PROBLEM
Output the line that contains "Image resolution: width=600" together with each line after it, through the final line of the listing below, word for word; omit pictures.

THE DATA
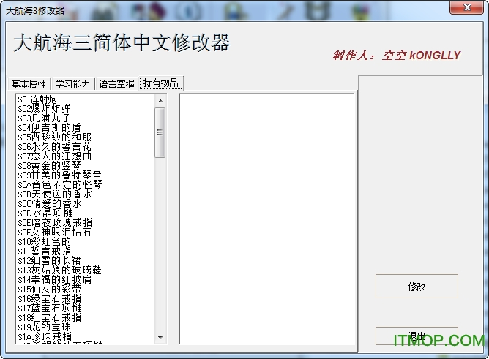Click the 退出 button to exit
The image size is (489, 359).
[417, 336]
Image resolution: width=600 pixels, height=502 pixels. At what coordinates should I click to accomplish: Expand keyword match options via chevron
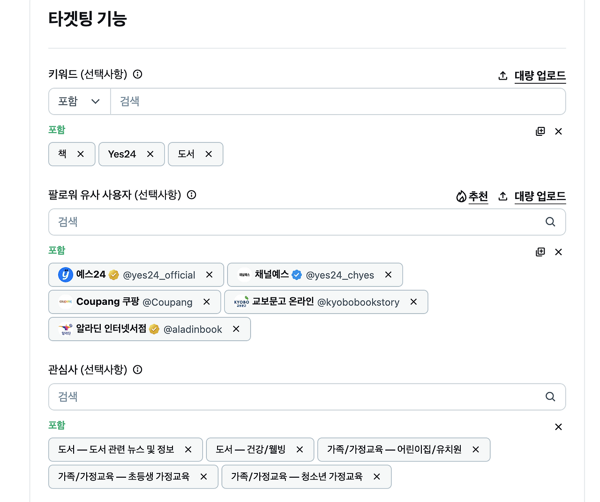[96, 101]
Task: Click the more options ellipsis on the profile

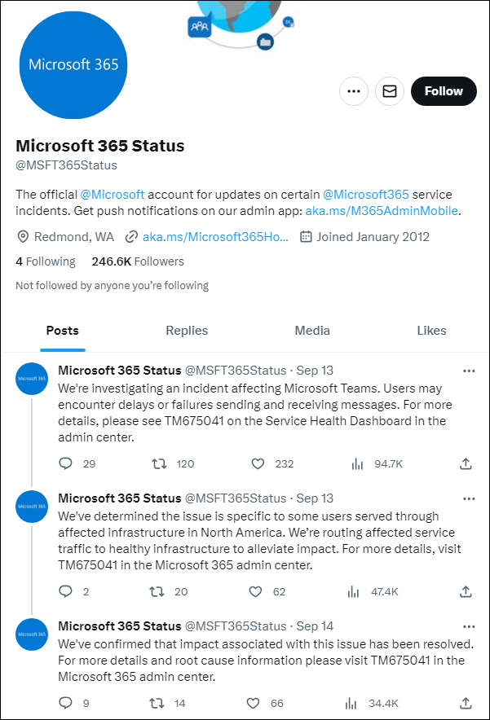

RESPONSE TO THE EXERCISE
Image resolution: width=600 pixels, height=502 pixels. At what coordinates should I click to accomplish: Expand keyword match options via chevron
[96, 101]
Task: Click the more options ellipsis on the profile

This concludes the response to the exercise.